Aranguren es, naturalmente, el hilo conductor de toda la narrativa. “De su personalidad, y de su dedicación como padre, dan testimonio las libretas que mantenía respecto de cada uno de sus hijos, y donde recogía meticulosamente los hitos más significativos de sus vidas”. Entra en juego una teoría publicada en cierto diario, donde Aranguren, ya curtido guardia civil, postula que la cruz de Santiago debería ser el emblema del cuerpo: “En Galicia no pueden ser atropellados los débiles, ni asesinados los que se acogen a su hospitalidad […] porque hay esforzados caballeros, de corazón varonil y brazo fuerte, dispuestos siempre a romper una lanza a favor de quien precisa su auxilio o pide justicia. El alma de la Guardia Civil y la de la Orden de Santiago son iguales: Honor, valor y justicia. Por eso vivieron siempre con pujanza y no morirán. Lo que se edifica sobre tan sólidas bases es inconmovible. La Bula, Estatuto y Regla de los caballeros de Santiago fueron recogidos en su espíritu y letra por el duque de Ahumada para escribir la Cartilla y Reglamento de la Guardia Civil. Son hoy nuestros guardias civiles los soldados de la Orden de Caballería de Santiago, y por eso deben llevar su insignia”. Y aun advirtiendo “que el tono de estas líneas casa poco con la llaneza que el propio cronista señala como rasgo de Aranguren, hay algo en el fondo, en esa visión caballeresca, en la profunda religiosidad que la sostiene, y en la querencia por el paisaje y el alma de Galicia, que puede considerarse sustancialmente veraz y peculiar del personaje. Otro tanto cabe decir del compromiso insobornable con el honor y con la justicia, que obliga a quien lo asume a demostrar el valor necesario para defender uno y otra aun estando en inferioridad ante quienes los amenazan, o bajo el rigor de cualquier otra coyuntura desfavorable”.

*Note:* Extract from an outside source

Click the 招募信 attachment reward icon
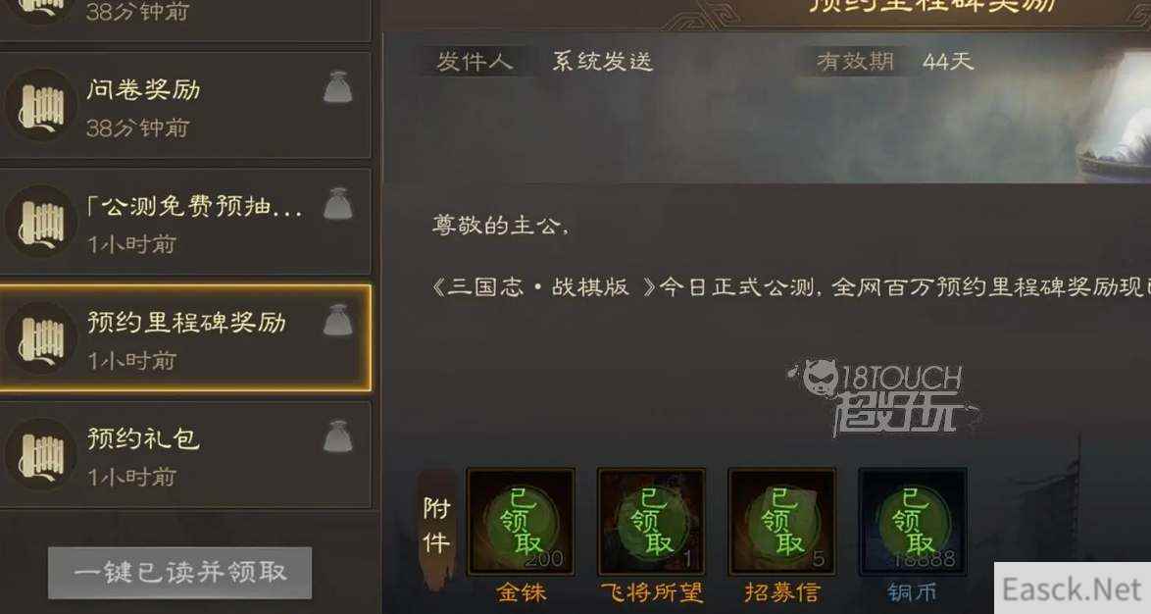The width and height of the screenshot is (1151, 614). (x=782, y=522)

Del general Goded, compañero de armas de Aranguren en Africa, y su adversario em 1936 em Barcelona, -y que tuvo relación con uno de los abuelos de Silva- también se fornecen datos, y se nota la simpatía del autor por el que considera el único general del “alzamiento militar” que se encaja en los cánones de integridad (los del escritor, se entiende). Vea-se la descripción homenaje que Goded ofrece al contemplar los cadáveres de los enemigos en Marruecos: “Entre los cadáveres que encontramos en las trincheras de la Cala de los Islotes, estaba el de un caíd, hombre fuerte en plenitud de su edad; a su lado tenía su mosquetón Mauser nuevo, bien cuidado, caliente aún el cañón; en su bolsa de costado (la «skara» mora), un Corán con una señal en la hoja cuyos versículos fueron seguramente los últimos que leyó la noche anterior. Recogí ambos objetos, el fusil y el Corán, que tengo entre mis recuerdos de la campaña, en el cuarto árabe que constituye mi pequeño museo de guerra, e hice enterrar el cadáver, sintiendo profunda emoción y respeto ante la muerte de aquel creyente sostenido por su fe religiosa. Cualquiera que sea la religión de un hombre, la fe en ella es la más poderosa fuerza […]. A mi memoria acudió en aquel momento el recuerdo de parecido episodio visto por mí en el frente de Rumanía cuando estuve en la guerra europea. Al recorrer las trincheras del Sereth […], en un puesto de observación en primera línea, encontré absolutamente solo a un pequeño soldado húngaro que, con el fusil preparado en la aspillera del escudo de trinchera, a su inmediación el gong empleado para la alarma en caso de ataque, leía, silencioso, en un pequeño libro su oración del domingo ante un tosco crucifijo de madera tallado por él mismo”. Y concluye Silva: “Estas reflexiones, propias de un hombre de mundo, pero también de alguien que ha aprendido a indagar en las motivaciones profundas de las personas, vienen aquí más que a propósito”.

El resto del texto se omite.